My Advice: Don’t Ever Offer Advice to Your Teenager!
If there is a good rule of thumb in parenting teenagers, it is this: Resist giving advice – even if your teen asks for your advice.
If you are the typical parent of an adolescent, I’m sure you have thought more than once about why your son or daughter never listens to you and never seems to want – or use – your great advice and well-considered suggestions.
Also, again if you are a typical parent, you probably have found it difficult on various occasions to stop yourself from giving advice when it seemed to be called for.
For example, Heidi heard her daughter Samantha talking to a friend about posting something negative on Facebook about somebody they both knew. Later, Heidi said to Samantha, “If I were you, I wouldn’t do that. You don’t know what could happen as a result of saying something about people on a social media site. It could all go horribly wrong.”
To which Samantha replied: “Get over it, Mom, it’s just Facebook.”
And when Paul tried to give his son Eric suggestions about his basketball playing, Eric’s responses were nearly always the same: “Whatever.” And Paul never saw any indication that Eric heeded his advice.
But to not give your teen any advice, doesn’t that contradict conventional parenting wisdom? Aren’t good parents supposed to support their adolescents and communicate with them?
Well, yes, that much is true and is certainly well-founded conventional wisdom. But the next question is more important: How often do teenagers want your advice? And, as a follow up question, how often do they actually ask for your advice?
Assuming again that you are that typical parent of a teen, you might not be able to recall very many times your teen actually solicited your advice or suggestions – on any subject. Instead, your perception is probably just the opposite. That is, while you have lots of good advice that you’re ready and willing to share with your teenager, most of the time she isn’t willing to listen to it.
Of course, there is a developmentally appropriate reason for this. Since they are becoming more independent and autonomous, they would like to feel more grownup. If they asked for your advice or took your opinion into account in making decisions, it might make them feel like a younger child – and not like the adult they aspire to be.

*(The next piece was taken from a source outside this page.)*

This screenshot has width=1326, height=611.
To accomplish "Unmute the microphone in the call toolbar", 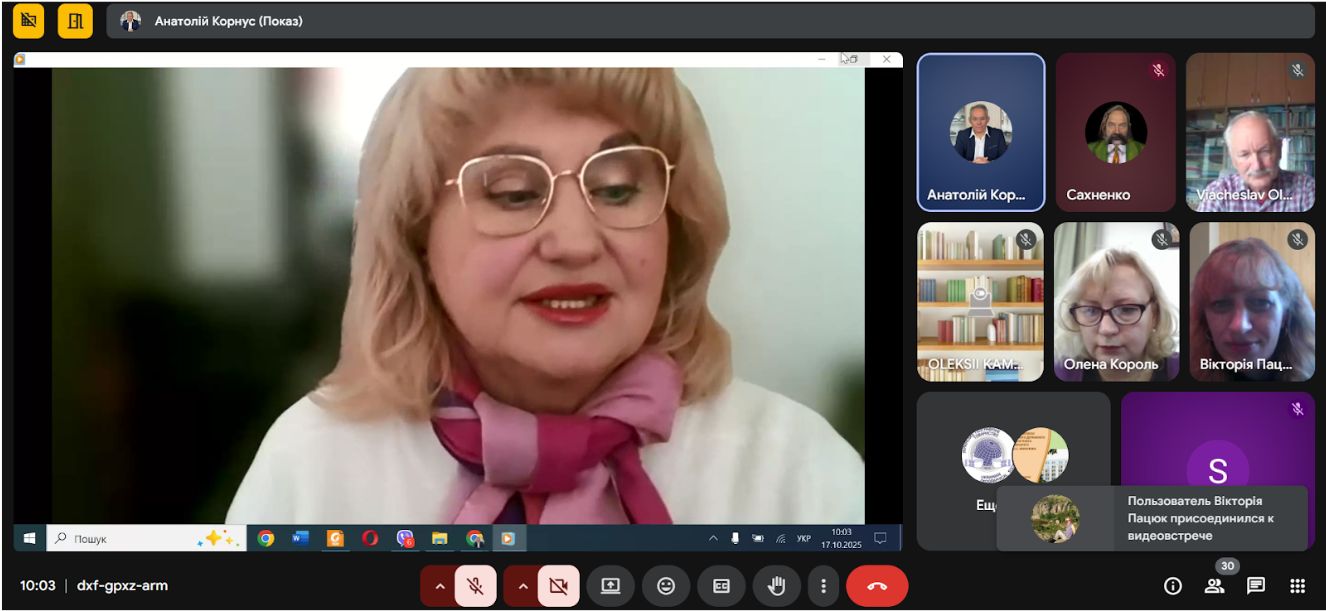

However, I do know that adolescents — on occasion — seek advice from their parents. There are some good reasons for this, too. One reason is that no matter how often they act like they don’t care what you think or how much stored up wisdom you have, the fact is they still do look up to you. But because of them desperately needing to break away from you and be their own person, they can’t really acknowledge this.

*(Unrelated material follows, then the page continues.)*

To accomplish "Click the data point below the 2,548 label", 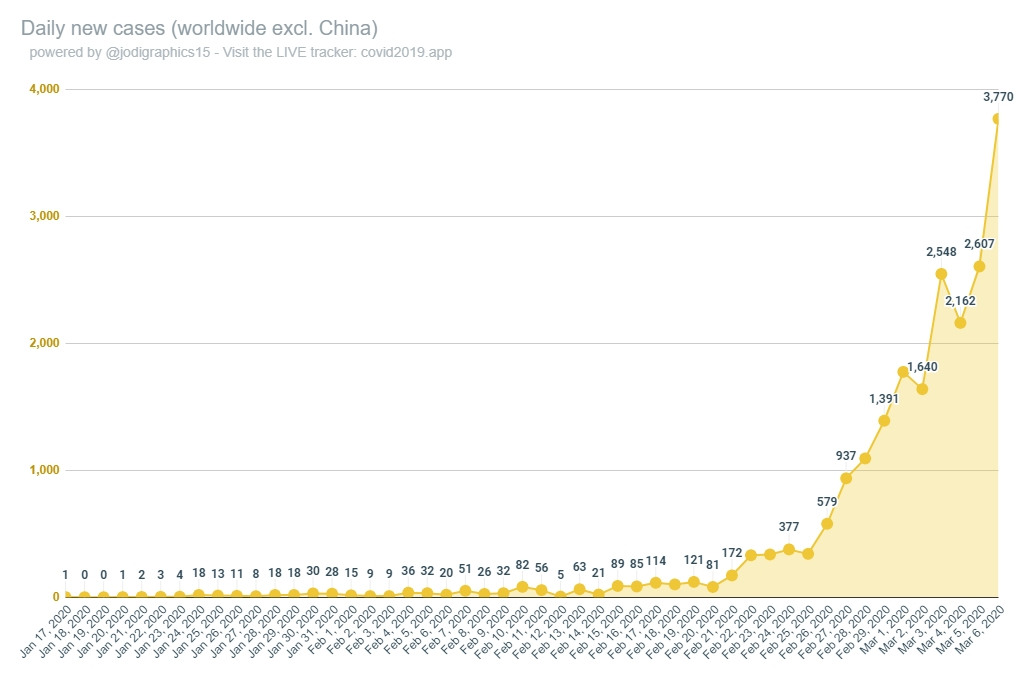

On the other hand, there are those times when they have a momentary loss of belief or faith in their own capabilities. They, then, may be looking to borrow your belief in them until they can restore it in themselves. However, the catch-22 here is that they can only regain faith in their own abilities by working out their own problems.
Which often means that while you should probably not waste your time giving unsolicited advice, you should also not take a teen’s request for advice too literally.
I have another rule of thumb that applies to such situations: Don’t ever give advice to your adolescent until the third time they ask for it.
If you start with “What do you think you ought to do?” or “What do you want to do?” and they give adequate responses to these questions, but they still want to know what you would recommend, you can assume they are serious and truly do want to know what you would advise.
If you follow my two rules of thumb you might find out what a parent I know discovered. After following my rules for dealing with teenager’s requests for advice, she commented: “The less advice I offer, the more my son talks to me.”